Zu dem fatalen Zwischenfall kam es, weil die Helikopterbesatzung bei ihrer Jagd auf Kämpfer des „Islamischen Staats“ (IS) die Touristen mit Terroristen verwechselt hatte. Der Zwischenfall ereignete sich zwischen den Oasen Farafra und Baharija.
Inzwischen macht die Regierung die Reiseveranstalter verantwortlich, weil sie sich mit den Urlaubern in einem gesperrten Gebiet aufgehalten hätten. Dem widersprechen die Reiseführer. Sie seien von der Touristenpolizei begleitet worden und hätten mehrere Kontrollposten passiert. Im Internet publizieren sie auch ein Bild der Reiseerlaubnis. Das Innenministerium und die Armee schieben sich gegenseitig die Schuld zu.
Anti-Terror-Gesetz
Vieles ist noch unklar. Die ägyptischen Medien dürfen keine Meldungen publizieren, die nicht mit den offiziellen Erklärungen übereinstimmen. Doch diese Erklärungen sind lückenhaft und nicht frei von Widersprüchen.
Der ägyptische Präsident Abdel Fattah al-Sisi hatte kürzlich ein Anti-Terror-Gesetz erlassen. Darin werden Medienschaffende verpflichtet, bei terroristischen Ereignissen nur die offizielle Version zu verbreiten. Tun sie das nicht und publizieren sie zusätzliche oder andere Meldungen, drohen ihnen hohe Geldbussen und lange Gefängnisstrafen. Auch bei der Bekanntgabe der Zahlen von Toten und Verwundeten müssen sich die Journalisten an die offiziellen Zahlen halten.
"Sinai Emirat"
Der Zwischenfall macht deutlich, dass die Terroristen in Ägypten in Präsenz verstärken. In der „Westlichen Wüste“ Ägyptens, das heisst, in der Sahara westlich des Niltals bis zur ägyptisch-libyschen Grenze, war es bisher eher ruhig geblieben.
Nicht so auf der Sinai-Halbinsel, wo der „Islamische Staat“ das „Sinai Emirat“ eingerichtet hat. Dort kämpfen Djihadisten gegen die ägyptische Armee. Manchmal haben sich IS-Kämpfer auch über den Suezkanal hinweg in die östliche Wüste begeben und Anschläge verübt. Auch in Kairo und Umgebung fanden Attentate statt.

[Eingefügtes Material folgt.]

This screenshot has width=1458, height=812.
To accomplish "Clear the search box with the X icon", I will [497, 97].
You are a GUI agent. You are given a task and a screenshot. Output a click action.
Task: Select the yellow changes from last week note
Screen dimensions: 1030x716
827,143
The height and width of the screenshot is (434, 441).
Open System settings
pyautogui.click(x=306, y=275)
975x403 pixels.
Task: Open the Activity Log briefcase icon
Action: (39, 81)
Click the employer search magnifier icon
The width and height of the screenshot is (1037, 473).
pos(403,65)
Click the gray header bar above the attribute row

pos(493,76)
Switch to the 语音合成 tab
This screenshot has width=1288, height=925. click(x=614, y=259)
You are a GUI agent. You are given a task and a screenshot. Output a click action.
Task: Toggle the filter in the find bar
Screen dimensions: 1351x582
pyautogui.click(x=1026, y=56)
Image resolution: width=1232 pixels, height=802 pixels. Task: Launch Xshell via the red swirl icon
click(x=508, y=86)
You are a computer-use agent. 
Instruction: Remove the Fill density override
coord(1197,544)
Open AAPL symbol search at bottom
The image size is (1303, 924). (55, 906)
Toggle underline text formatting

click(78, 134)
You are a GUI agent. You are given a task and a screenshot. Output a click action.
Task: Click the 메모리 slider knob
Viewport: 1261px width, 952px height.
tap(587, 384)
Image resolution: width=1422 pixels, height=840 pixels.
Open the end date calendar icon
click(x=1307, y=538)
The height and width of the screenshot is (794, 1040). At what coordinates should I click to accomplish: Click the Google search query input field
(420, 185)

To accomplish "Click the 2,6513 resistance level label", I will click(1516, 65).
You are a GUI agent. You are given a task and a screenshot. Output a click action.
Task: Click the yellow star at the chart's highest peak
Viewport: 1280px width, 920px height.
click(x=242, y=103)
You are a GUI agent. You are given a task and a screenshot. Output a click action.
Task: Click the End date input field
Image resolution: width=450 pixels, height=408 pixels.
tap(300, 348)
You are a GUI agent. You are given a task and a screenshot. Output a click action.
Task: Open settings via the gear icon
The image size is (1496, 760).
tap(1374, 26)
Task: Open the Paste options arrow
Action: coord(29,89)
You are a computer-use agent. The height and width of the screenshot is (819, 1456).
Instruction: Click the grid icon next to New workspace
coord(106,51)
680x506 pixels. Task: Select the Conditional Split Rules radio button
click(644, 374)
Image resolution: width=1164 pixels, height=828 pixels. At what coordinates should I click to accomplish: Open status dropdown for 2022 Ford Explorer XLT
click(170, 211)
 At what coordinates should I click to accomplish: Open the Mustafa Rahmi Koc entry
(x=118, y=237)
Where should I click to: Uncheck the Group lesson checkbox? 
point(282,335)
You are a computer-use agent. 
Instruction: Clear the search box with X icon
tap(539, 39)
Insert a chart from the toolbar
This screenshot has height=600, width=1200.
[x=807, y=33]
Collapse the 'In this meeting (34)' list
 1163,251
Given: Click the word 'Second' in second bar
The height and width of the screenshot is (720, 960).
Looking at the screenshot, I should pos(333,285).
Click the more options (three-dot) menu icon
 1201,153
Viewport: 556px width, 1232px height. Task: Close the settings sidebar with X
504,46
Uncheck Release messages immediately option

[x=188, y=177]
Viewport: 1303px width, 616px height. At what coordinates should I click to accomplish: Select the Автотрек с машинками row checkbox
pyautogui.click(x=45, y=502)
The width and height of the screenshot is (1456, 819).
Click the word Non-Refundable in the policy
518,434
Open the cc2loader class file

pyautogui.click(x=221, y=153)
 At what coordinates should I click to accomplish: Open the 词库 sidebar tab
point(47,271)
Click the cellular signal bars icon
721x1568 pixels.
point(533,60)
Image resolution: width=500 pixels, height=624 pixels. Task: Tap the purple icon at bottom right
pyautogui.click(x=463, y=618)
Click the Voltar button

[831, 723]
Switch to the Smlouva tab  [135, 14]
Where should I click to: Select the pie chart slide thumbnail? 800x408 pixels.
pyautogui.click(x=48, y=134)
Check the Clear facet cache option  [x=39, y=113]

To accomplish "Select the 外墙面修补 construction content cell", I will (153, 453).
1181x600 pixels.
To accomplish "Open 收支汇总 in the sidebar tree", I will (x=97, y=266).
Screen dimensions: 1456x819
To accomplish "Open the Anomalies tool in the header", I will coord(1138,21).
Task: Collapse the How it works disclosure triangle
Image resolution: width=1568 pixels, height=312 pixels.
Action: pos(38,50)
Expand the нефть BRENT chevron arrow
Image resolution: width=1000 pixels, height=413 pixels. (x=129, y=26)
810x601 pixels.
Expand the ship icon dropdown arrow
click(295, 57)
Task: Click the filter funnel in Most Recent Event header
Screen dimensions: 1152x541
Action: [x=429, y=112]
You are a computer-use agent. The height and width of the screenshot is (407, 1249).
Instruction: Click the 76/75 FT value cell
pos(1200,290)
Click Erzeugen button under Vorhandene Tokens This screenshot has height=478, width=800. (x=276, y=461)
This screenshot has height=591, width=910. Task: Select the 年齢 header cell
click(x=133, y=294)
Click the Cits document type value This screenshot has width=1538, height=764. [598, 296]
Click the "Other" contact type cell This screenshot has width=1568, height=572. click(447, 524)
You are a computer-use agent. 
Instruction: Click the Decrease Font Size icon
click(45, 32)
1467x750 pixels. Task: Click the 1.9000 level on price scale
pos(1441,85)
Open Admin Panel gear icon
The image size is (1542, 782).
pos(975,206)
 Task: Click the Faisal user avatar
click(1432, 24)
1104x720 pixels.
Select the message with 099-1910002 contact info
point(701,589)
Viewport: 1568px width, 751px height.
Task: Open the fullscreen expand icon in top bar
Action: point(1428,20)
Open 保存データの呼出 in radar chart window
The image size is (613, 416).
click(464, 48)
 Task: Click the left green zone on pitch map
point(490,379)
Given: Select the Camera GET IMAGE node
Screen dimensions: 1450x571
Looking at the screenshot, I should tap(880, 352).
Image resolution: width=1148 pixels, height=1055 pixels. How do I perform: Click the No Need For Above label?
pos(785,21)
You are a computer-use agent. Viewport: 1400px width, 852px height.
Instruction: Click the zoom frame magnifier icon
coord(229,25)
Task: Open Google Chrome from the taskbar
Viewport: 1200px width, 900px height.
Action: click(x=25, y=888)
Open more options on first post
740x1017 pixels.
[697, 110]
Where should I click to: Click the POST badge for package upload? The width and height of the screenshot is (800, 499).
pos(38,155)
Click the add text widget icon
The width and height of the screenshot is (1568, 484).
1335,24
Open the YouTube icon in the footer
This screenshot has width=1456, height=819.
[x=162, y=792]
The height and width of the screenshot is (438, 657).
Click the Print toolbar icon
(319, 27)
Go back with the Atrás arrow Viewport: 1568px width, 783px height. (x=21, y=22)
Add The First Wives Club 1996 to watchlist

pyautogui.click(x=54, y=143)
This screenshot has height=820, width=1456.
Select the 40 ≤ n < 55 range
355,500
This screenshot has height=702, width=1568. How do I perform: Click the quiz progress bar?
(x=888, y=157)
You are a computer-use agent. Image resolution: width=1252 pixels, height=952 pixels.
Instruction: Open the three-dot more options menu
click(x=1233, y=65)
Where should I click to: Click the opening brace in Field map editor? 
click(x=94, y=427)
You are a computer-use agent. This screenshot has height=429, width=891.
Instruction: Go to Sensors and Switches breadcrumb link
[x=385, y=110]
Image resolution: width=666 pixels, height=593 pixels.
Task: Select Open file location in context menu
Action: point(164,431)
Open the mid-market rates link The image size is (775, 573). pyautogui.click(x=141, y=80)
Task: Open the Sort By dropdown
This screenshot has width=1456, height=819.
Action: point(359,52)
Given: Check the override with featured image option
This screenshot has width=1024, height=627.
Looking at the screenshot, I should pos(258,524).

Erstmals in der westlichen Wüste
Jetzt machen sich erstmals IS-Kämpfer in der westlichen Wüste bemerkbar. Es ist anzunehmen, dass die Terroristen aus Libyen kommend nach Ägypten eingedrungen sind. Dieser Zugang ist einfacher und unkomplizierter als jener quer durch das Niltal und über den Nil hinweg von Osten nach Westen.
Via Internet hatte der „Islamische Staat“ erklärt, er habe in der westlichen Wüste, in der bei Touristen beliebten Oase Farafna „eine Präsenz“ errichtet. Zudem hätten die IS-Kämpfer einen Angriff der ägyptischen Streitkräfte „abgewehrt“.
Vor den Wahlen
Während man sich in Ägypten über die Verantwortung für den Zwischenfall streitet, bereitet sich das Land auf Wahlen vor. Diese sollen am 17. Oktober beginnen und bis in den November hinein dauern. Doch wichtig sind sie nicht, denn man weiss schon heute, dass Präsident Sisi und seine Anhänger haushoch gewinnen werden.
Ägypten wird zurzeit von einem Übergangskabinett regiert. Die bisherige Regierung war auf Wunsch des Präsidenten zurückgetreten. Zuvor war der Gesundheitsminister zum Rücktritt gezwungen worden. Er wurde festgenommen und steht unter Korruptionsklage. Offenbar waren weitere neun Minister in Korruptionsaffären verwickelt. Deshalb forderte der Präsident den Rücktritt der gesamten Regierung. Demnächst jedoch soll eine neue Regierungsmannschaft bestimmt werden.
Symbolische Korruptionsbekämpfung
Die Korruptionsbekämpfung steht ganz oben auf der Agenda von Präsident Sisi. Doch die Korruption reicht bis tief ins Beamtentum und ins Wirtschaftsleben. Die Absetzung einiger Minister ist nicht mehr als ein symbolischer Akt.
Die gesamte ägyptische Bürokratie ist korrupt, denn die Gehälter der meisten Beamten und Staatsangestellten sind allzu gering, um ihre Familien durchzubringen. Das gilt sogar für die Lehrer der staatlichen Schulen. Um wirtschaftlich überleben zu können, sind die Lehrkräfte gezwungen, Privatstunden zu geben. Deshalb führen sie den Unterricht so durch, dass Kinder Privatstunden brauchen um weiterzukommen. Zur erfolgreichen Korruptionsbekämpfung bräuchte es auch Richter und Gerichte, und zwar solche, die aufgrund der Gesetze urteilen – und nicht aufgrund von „Weisungen von oben“.